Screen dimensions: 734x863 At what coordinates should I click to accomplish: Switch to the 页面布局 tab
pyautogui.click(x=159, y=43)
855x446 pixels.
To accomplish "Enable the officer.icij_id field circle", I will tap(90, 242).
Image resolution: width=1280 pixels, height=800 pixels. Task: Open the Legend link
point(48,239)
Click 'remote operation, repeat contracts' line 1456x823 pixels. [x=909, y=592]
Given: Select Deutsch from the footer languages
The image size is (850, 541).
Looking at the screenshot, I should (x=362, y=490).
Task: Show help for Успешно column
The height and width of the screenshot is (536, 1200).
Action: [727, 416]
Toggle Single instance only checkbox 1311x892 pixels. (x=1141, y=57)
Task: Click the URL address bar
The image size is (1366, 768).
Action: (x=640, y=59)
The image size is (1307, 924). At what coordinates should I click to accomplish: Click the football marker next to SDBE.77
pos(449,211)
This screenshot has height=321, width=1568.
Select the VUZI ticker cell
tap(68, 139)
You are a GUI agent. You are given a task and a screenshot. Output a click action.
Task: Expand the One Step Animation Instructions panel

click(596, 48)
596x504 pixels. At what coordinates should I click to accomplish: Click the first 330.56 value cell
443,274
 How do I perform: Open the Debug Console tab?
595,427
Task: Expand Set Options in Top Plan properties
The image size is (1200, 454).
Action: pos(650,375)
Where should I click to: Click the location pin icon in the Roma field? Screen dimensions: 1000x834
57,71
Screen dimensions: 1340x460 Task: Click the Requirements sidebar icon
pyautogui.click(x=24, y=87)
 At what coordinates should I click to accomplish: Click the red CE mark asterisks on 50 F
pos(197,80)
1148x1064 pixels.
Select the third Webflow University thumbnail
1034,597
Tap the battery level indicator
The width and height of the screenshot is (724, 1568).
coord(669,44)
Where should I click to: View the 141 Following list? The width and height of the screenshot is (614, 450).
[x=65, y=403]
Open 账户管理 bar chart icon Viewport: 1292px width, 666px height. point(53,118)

_WHAT NEEDS TO BE DONE_
Rewrite the listing above, changing every "Screen dimensions:" to "Screenshot size:" and leaving everything else as it is.

_THE OUTPUT_
Screenshot size: 734x863 At what coordinates should I click to accomplish: Switch to the 页面布局 tab
pyautogui.click(x=159, y=43)
855x446 pixels.
To accomplish "Enable the officer.icij_id field circle", I will tap(90, 242).
Image resolution: width=1280 pixels, height=800 pixels. Task: Open the Legend link
point(48,239)
Click 'remote operation, repeat contracts' line 1456x823 pixels. [x=909, y=592]
Given: Select Deutsch from the footer languages
The image size is (850, 541).
Looking at the screenshot, I should (x=362, y=490).
Task: Show help for Успешно column
The height and width of the screenshot is (536, 1200).
Action: [727, 416]
Toggle Single instance only checkbox 1311x892 pixels. (x=1141, y=57)
Task: Click the URL address bar
The image size is (1366, 768).
Action: (x=640, y=59)
The image size is (1307, 924). At what coordinates should I click to accomplish: Click the football marker next to SDBE.77
pos(449,211)
This screenshot has height=321, width=1568.
Select the VUZI ticker cell
tap(68, 139)
You are a GUI agent. You are given a task and a screenshot. Output a click action.
Task: Expand the One Step Animation Instructions panel

click(596, 48)
596x504 pixels. At what coordinates should I click to accomplish: Click the first 330.56 value cell
443,274
 How do I perform: Open the Debug Console tab?
595,427
Task: Expand Set Options in Top Plan properties
The image size is (1200, 454).
Action: pos(650,375)
Where should I click to: Click the location pin icon in the Roma field? Screenshot size: 1000x834
57,71
Screenshot size: 1340x460 Task: Click the Requirements sidebar icon
pyautogui.click(x=24, y=87)
 At what coordinates should I click to accomplish: Click the red CE mark asterisks on 50 F
pos(197,80)
1148x1064 pixels.
Select the third Webflow University thumbnail
1034,597
Tap the battery level indicator
The width and height of the screenshot is (724, 1568).
coord(669,44)
Where should I click to: View the 141 Following list? The width and height of the screenshot is (614, 450).
[x=65, y=403]
Open 账户管理 bar chart icon Viewport: 1292px width, 666px height. point(53,118)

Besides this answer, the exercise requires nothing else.